Antlers qualified for the championship playoffs after finishing third in the overall table — 15 points behind first-place Urawa — but their trophy-hunting instincts kicked in during a 1-0 semifinal victory over Kawasaki Frontale and continued all the way to their first league title since 2009.
“I’m just a player working hard every day so I don’t really know about my own big-match mentality,” said Shibasaki, who returned from injury to start Saturday’s second leg. “But when there is a title on the line, the strength of this club really comes out. Even though the players change, the club keeps winning big titles.
“We went from being in a difficult situation to beating Kawasaki and then beating Urawa the way we did. That’s the power of this team.”
Reds looked set to win their first J. League title in 10 years when Shinzo Koroki volleyed home in the seventh minute to give Urawa a 2-0 aggregate lead, but Mu Kanazaki pulled a goal back for Antlers with a back-post header five minutes before halftime.
Kashima then completed a stunning turnaround when Kanazaki scored from the penalty spot with 11 minutes left after Tomoaki Makino had brought down Kashima substitute Yuma Suzuki in the box, and manager Masatada Ishii was left with nothing but admiration for his players’ efforts.
“We knew it would be a difficult game,” said Ishii, who became the first Japanese manager to lead Antlers to a league title after a long line of Brazilian success. “We conceded first but it didn’t change what we needed to do and the players knew what was required of them. Of course there were a lot of Reds fans here tonight and not many of our supporters, but the players did really well despite that.
“We started this season with the duty to win a title, and now that we’ve achieved that I’m truly very happy. Reds slowed down after we equalized and they began to lose their shape on their right-hand side, so that was an area we targeted.”
Kanazaki’s 40th-minute goal set Urawa’s nerves jangling going into the second half, and Suzuki took advantage by forcing Makino into a rash challenge after making a surging run into the box.
“I came on with the priority on defense, but my best qualities are in attack and I wanted to get forward,” said Suzuki, who replaced Yasushi Endo in the 58th minute despite struggling with a shoulder injury. “I haven’t played for a while and I didn’t really have a feel for the game, but I’m glad I could play my part.

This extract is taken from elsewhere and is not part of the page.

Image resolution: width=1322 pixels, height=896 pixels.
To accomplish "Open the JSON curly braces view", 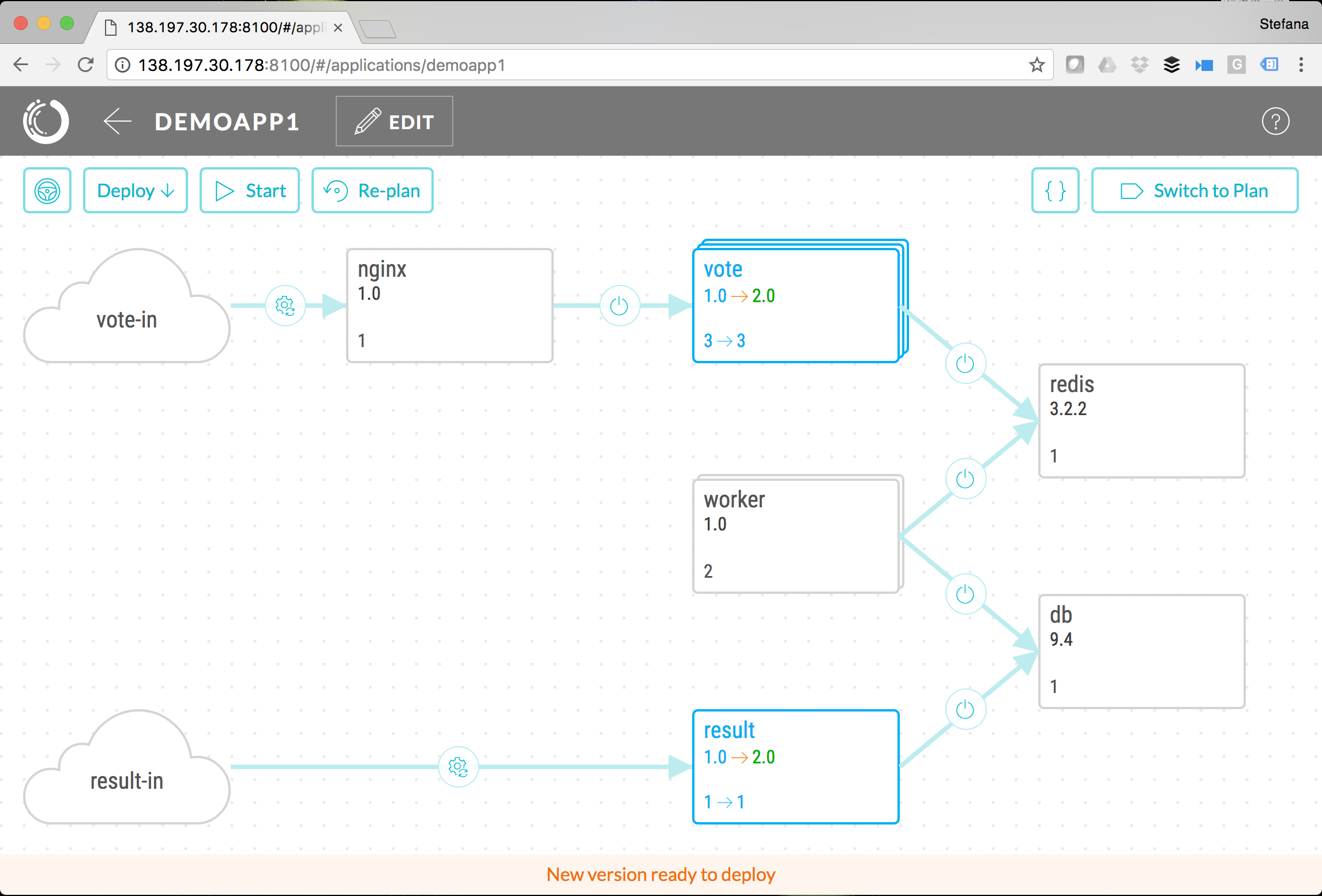I will coord(1055,191).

“Makino was marking me but when the pass came through he left space in behind him. I could see that coming so I had belief and made my run, and after that it came down to basic dribbling technique.”
Kashima’s victory marked another painful episode in the long-suffering history of serial underachievers Urawa, and striker Yuki Muto admitted he was unsure what impact the latest setback would have on the team.

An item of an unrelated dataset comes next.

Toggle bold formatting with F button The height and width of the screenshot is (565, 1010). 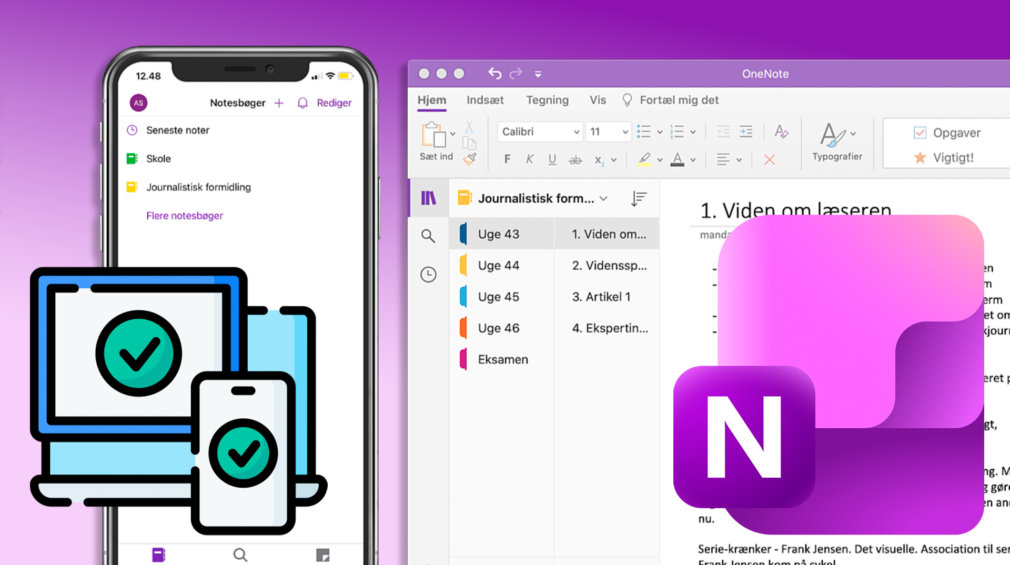[507, 160]
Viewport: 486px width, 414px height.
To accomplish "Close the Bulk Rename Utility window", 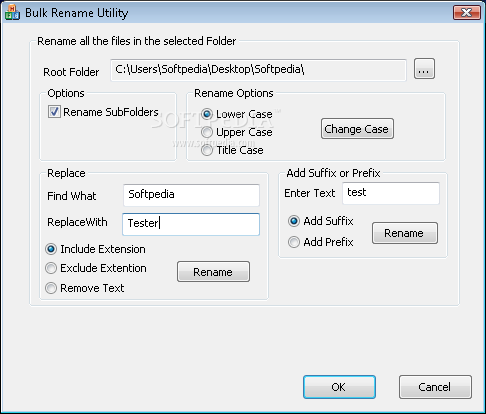I will [467, 13].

“Our season is finished now and I don’t know what comes next, but every year we fall at the final hurdle,” said Muto, who missed an injury-time chance that would have handed Urawa the title. “We’ve felt this frustration so many times and there’s no point in talking about it. There are no playoffs next season so we’ll just have to try and finish top of the table again.”
The J. League will return to the single-league format next season after using the unloved current playoff system for the past two years.
“As sportsmen we congratulate Kashima on winning the title,” said Urawa manager Mihailo Petrovic. “We finished the season 15 points ahead of Kashima in the overall table, then we won the first game 1-0 and lost the second game 2-1. The rules are that away goals are the tiebreaker, so we lost. I really don’t know what advantage those 15 points got us, but I don’t think that winning one game and losing one makes us losers.
“I want to say to all the players, staff and supporters that we have had a great season. I’m proud of everyone. This is not a time to be despondent — this is a time to puff out our chests and look forward.”
Antlers also qualified for the Club World Cup with the win, and will face Oceania champion Auckland City of New Zealand in the tournament’s opening game in Yokohama on Thursday.